::: THE RECORDS :::
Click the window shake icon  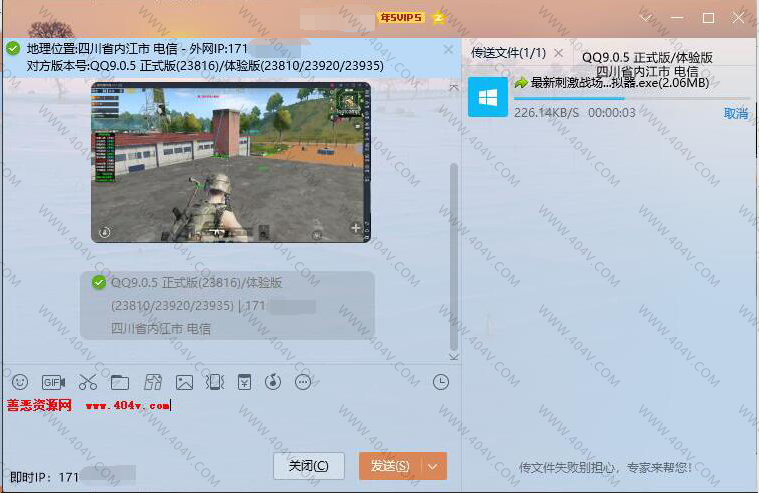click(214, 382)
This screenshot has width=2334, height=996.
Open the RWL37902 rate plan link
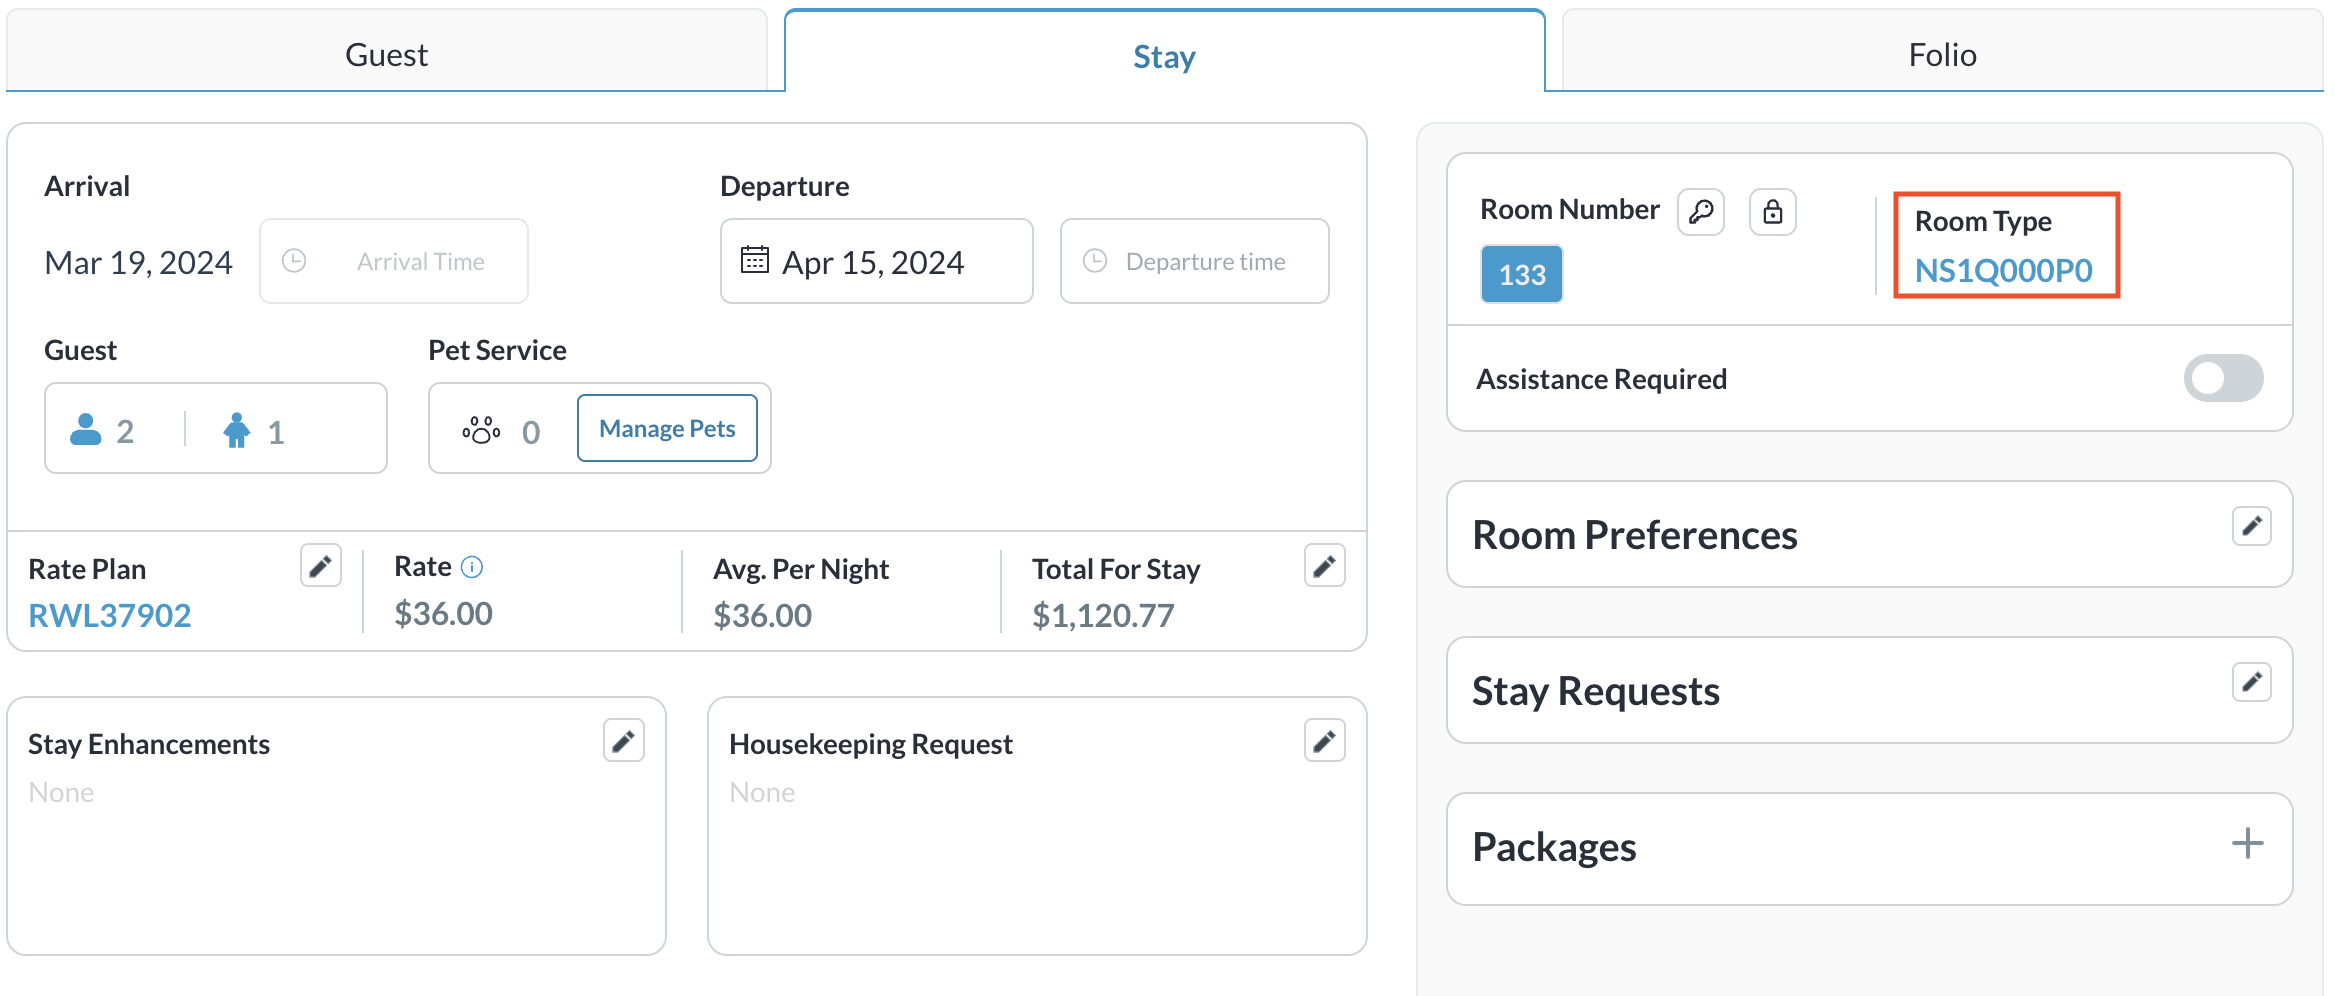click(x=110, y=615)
:::
::: THE RECORDS :::
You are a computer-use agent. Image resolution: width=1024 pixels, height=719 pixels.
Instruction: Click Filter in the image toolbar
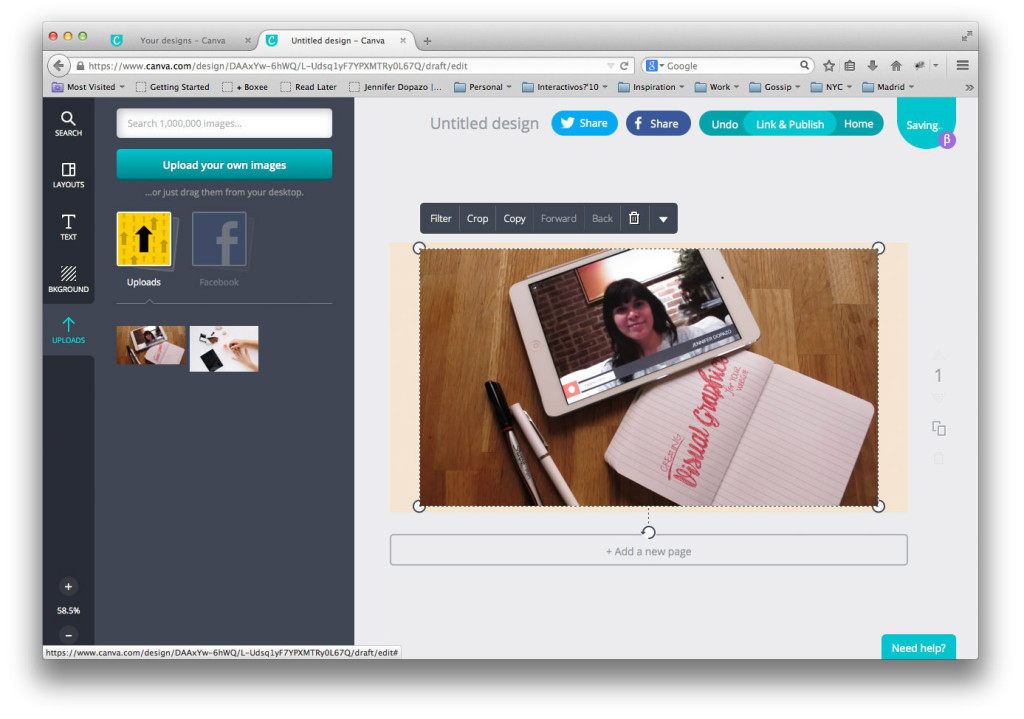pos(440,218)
:::
▶ **DIRECTIONS FOR THIS TASK**: Whenever the word "width" occurs in a line of the listing above, return that line.

▶ **RESULT BELOW**:
This screenshot has width=2334, height=996.
You are a computer-use agent. Image resolution: width=1024 pixels, height=719 pixels.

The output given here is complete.